Not only has this tightening of password sharing created widespread backlash among Netflix subscribers, but I also feel like this should be of special concern to college students like those of us at the College of William and Mary. While most of us are in-state students, we still can’t go home every month to make sure we don’t get kicked out of our Netflix accounts. 

As college students, we don’t always have the most to look forward to, but it was always nice to be able to fall back into bed and turn on my comfort episode of the “Great British Baking Show.” However, the simple fact of the matter is that this may no longer be feasible. I do not know whether or not Netflix has considered the strange purgatorial existence that is not really living in any one place that is part of attending any college, but if it has, it hasn’t done it well, and if they haven’t, they should.

Netflix doesn’t even offer a student discount right now, so us college students must either wait for one of our creature comforts to be taken away, open our non-existent pockets to pay for an additional Netflix account or hope our parents will be willing to pay extra for us — in addition to the $30,000 or so they already spend on us every year.
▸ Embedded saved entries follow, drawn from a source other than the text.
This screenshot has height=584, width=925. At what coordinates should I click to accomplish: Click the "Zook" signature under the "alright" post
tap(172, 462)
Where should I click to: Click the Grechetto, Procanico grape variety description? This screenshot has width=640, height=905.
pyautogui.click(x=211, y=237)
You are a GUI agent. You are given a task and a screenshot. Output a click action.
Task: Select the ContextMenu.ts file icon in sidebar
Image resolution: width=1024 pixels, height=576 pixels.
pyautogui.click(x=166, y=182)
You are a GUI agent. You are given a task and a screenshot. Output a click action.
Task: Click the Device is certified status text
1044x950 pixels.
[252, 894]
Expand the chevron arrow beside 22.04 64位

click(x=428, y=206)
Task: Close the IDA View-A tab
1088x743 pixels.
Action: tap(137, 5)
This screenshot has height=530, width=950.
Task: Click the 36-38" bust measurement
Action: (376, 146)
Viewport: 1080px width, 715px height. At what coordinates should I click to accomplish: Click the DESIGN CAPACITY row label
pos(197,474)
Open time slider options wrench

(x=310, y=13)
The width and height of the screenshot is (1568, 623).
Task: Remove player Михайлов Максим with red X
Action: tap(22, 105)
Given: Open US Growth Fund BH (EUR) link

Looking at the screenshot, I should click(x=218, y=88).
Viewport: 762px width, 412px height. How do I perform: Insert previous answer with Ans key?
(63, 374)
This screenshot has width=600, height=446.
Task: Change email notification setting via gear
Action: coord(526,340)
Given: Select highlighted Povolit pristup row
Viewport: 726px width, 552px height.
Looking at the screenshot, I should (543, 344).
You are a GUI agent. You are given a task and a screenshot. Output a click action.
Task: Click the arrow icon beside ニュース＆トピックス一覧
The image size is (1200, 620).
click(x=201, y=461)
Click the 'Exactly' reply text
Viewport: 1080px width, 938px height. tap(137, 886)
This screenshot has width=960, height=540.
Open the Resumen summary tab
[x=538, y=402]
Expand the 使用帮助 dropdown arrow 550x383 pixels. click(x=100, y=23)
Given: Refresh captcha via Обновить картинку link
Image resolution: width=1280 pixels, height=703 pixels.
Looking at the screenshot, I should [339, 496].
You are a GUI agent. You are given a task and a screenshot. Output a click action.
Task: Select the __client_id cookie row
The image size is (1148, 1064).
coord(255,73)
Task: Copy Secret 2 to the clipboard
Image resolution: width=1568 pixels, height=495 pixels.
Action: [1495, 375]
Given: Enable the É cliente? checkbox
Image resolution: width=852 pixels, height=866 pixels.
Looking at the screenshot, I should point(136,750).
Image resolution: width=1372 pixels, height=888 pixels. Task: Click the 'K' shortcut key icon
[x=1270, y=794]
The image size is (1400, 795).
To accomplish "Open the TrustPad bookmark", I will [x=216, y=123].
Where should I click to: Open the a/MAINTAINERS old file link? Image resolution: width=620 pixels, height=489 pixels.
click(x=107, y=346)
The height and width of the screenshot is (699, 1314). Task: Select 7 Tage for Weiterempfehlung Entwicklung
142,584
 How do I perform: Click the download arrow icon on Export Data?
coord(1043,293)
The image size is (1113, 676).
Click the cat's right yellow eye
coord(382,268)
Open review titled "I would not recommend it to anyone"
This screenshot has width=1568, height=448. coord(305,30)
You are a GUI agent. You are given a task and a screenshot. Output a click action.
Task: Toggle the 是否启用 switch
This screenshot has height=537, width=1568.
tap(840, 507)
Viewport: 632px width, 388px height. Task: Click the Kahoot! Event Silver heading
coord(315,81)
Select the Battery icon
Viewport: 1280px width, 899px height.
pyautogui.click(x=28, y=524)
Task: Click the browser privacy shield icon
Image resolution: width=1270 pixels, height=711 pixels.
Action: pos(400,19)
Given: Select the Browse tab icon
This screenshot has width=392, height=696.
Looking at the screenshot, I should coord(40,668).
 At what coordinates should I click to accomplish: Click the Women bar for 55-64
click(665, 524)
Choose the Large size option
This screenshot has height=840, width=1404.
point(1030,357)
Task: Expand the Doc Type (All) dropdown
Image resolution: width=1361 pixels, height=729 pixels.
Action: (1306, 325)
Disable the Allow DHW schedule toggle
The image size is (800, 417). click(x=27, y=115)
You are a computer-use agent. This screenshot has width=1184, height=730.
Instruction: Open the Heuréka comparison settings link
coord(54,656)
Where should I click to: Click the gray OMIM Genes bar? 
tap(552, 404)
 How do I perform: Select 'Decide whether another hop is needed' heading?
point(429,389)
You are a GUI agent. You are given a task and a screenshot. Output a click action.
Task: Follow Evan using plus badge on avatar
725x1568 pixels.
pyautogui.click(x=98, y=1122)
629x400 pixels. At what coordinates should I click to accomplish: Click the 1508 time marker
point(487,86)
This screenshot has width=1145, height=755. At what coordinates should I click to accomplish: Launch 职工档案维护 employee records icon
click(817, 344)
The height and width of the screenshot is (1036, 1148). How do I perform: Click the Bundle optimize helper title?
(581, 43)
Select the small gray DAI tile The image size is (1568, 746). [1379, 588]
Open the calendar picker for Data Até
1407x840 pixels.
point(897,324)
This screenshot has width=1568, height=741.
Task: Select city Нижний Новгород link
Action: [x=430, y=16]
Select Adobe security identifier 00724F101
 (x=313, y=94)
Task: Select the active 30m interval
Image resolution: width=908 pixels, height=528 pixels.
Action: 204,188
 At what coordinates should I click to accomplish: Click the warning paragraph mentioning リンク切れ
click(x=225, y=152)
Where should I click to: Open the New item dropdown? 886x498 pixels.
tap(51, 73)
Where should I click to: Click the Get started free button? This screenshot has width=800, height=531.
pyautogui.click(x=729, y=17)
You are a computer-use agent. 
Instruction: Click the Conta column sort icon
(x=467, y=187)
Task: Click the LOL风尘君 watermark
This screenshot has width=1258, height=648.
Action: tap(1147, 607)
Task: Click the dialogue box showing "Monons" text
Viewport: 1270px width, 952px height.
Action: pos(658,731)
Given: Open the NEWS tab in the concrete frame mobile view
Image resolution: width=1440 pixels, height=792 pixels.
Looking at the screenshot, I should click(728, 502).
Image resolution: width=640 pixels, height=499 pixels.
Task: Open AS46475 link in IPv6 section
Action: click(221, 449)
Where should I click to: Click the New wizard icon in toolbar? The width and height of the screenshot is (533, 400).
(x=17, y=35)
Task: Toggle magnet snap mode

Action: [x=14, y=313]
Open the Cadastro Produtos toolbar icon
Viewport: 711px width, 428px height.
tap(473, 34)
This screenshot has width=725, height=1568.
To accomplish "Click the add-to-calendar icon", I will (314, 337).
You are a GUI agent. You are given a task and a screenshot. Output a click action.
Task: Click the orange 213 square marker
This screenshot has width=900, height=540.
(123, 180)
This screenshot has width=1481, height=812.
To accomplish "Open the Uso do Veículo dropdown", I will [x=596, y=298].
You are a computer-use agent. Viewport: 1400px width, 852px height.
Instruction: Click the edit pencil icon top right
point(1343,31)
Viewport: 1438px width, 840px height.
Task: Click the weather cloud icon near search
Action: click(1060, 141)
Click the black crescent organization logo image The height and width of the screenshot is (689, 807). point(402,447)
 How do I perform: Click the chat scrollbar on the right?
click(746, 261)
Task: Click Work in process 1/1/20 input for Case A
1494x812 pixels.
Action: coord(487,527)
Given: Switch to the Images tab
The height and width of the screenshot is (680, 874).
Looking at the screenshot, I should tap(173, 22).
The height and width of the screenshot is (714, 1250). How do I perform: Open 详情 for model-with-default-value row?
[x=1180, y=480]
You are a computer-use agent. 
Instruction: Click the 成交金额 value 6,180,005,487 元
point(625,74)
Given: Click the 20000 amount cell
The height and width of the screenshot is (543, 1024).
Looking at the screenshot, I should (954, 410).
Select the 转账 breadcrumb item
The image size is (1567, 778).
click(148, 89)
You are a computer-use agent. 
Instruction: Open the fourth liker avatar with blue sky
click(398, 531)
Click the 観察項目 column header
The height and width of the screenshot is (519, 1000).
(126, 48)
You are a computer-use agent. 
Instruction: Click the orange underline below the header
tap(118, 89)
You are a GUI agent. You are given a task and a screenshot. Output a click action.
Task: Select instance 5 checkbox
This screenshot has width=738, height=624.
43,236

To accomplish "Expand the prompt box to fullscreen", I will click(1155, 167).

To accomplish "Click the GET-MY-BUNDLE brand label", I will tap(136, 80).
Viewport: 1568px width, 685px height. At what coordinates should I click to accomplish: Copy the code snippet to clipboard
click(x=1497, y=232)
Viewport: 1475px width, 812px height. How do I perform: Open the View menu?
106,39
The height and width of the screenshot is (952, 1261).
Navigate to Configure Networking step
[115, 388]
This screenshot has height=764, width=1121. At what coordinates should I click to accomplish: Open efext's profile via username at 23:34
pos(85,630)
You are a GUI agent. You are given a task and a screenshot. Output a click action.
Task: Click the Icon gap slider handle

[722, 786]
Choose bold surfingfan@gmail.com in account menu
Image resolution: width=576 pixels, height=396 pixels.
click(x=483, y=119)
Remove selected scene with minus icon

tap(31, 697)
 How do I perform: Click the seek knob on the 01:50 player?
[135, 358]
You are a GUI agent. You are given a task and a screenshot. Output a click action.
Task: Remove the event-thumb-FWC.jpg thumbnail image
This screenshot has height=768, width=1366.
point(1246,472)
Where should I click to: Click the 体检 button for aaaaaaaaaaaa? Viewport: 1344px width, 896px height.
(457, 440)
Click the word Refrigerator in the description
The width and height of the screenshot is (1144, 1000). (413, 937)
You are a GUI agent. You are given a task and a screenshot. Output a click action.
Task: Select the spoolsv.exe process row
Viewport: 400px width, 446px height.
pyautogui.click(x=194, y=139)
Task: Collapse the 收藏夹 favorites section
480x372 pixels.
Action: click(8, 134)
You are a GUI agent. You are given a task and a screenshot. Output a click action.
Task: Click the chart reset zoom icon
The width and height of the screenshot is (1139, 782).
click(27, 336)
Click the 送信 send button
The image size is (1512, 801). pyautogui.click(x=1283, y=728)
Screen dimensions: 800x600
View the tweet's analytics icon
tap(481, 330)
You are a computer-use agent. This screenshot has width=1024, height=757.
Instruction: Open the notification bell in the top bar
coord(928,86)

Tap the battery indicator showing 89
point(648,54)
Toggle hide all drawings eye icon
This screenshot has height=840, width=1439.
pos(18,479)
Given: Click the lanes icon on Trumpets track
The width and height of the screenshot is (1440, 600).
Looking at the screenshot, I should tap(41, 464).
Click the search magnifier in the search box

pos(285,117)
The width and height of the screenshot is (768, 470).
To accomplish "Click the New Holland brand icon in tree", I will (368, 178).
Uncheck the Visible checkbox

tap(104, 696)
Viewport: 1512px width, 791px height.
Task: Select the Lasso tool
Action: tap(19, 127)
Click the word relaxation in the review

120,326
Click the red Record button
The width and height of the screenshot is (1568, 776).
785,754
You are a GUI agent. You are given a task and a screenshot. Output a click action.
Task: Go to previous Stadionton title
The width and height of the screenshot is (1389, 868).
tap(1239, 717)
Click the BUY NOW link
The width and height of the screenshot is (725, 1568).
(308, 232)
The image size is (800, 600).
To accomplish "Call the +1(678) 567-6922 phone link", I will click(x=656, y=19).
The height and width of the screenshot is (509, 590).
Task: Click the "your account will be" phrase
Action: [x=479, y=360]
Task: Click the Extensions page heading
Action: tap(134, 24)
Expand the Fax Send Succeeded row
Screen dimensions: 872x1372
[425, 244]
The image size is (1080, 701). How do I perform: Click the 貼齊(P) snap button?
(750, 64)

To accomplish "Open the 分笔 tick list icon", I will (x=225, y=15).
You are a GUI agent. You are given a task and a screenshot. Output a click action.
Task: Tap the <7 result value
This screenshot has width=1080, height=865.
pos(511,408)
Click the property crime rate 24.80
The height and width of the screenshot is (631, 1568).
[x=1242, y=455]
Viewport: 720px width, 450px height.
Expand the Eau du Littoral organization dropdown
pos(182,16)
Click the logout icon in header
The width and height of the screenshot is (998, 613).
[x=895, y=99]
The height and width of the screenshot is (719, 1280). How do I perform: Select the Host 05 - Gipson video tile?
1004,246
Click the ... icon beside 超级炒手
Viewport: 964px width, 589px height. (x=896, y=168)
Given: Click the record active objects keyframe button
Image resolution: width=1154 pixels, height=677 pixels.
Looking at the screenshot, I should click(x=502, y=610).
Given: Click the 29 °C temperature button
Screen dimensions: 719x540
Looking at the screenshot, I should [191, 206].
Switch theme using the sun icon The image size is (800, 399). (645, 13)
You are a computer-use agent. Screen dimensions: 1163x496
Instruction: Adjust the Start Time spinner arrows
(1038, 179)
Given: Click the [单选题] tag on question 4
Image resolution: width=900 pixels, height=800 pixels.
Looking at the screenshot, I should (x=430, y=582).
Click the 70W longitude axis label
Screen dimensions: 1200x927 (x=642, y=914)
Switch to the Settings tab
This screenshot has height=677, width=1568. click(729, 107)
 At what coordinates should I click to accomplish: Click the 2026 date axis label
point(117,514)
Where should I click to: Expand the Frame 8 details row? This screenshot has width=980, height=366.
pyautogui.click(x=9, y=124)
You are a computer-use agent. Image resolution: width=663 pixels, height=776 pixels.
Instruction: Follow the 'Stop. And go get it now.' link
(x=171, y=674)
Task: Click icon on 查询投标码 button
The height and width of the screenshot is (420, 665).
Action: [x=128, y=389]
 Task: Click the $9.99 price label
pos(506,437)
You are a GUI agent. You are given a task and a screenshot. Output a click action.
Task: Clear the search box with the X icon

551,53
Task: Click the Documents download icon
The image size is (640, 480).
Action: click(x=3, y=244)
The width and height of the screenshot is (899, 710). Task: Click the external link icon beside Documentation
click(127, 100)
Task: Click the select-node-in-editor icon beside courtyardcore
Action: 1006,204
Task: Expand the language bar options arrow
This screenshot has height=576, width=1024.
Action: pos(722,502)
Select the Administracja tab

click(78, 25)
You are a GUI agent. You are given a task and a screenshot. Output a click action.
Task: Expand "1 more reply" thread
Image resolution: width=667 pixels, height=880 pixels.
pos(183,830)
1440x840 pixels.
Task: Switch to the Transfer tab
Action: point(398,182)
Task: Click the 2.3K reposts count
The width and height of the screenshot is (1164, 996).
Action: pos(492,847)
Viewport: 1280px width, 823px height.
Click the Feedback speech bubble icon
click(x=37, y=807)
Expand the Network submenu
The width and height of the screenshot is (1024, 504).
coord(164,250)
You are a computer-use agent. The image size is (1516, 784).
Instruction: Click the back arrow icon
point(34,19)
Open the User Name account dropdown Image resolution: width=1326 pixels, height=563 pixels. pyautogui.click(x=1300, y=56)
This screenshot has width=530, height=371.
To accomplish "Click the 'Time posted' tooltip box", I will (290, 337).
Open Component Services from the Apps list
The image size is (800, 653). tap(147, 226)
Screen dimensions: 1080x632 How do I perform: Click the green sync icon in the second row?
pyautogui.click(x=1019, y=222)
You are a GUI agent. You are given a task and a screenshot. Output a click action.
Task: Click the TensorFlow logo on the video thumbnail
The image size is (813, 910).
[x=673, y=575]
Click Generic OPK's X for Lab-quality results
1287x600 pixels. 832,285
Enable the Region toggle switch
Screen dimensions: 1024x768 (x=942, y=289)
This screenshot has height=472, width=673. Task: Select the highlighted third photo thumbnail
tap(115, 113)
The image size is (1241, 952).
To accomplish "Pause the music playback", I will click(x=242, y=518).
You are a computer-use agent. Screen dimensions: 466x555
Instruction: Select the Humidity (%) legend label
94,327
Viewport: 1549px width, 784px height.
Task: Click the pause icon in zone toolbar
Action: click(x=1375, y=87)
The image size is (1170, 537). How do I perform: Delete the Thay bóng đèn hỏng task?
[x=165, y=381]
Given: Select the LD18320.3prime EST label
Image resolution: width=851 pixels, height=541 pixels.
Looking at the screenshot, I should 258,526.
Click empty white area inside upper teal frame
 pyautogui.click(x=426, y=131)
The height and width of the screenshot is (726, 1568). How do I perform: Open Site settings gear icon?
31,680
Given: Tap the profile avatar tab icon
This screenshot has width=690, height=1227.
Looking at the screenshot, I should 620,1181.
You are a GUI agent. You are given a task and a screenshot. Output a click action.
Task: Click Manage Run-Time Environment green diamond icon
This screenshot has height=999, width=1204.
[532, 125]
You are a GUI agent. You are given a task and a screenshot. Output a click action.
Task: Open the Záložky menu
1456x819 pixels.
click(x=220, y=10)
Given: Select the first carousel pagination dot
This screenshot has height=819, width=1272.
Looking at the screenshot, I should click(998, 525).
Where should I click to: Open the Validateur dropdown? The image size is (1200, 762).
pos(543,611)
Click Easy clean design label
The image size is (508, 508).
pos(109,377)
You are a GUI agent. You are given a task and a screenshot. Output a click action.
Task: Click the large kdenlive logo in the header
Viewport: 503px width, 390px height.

The third option may, of course, be the most likely, but it seems unfair that this rule will affect students who are away from their hometowns for their education but not so disconnected from home life that they could or should be forced to create their own account.

From a profit perspective, one could understand why Netflix is considering implementing this new rule. After all, while Netflix used to dominate the streaming industry, it is now only one in a huge deck of different options, and one could make the case that they aren’t even the best option anymore. However, this policy change comes at the cost of alienating an entire subset of their subscribers who probably use their service more than the parents whose names are on the account. Unless Netflix creates some sort of exception for college students, the policy it plans to institute will be unfair, either creating a punishment for students merely attending a college away from their native zip code or forcing parents to pay more for people who are (for all intents and purposes) still their dependents and housemates despite temporarily being miles away.



1 COMMENT

  1. “(let’s put aside the scariness of a large for-profit company tracking your IP address for the moment)”

    FYI: Every single site you visit is aware of your IP address. That’s how the internet works. Also, geotracking IP addresses of users is something a ton of sites do to make sure they give you content from the right region. If you think this is scary, just take a look at the data that Google has on you at any given moment.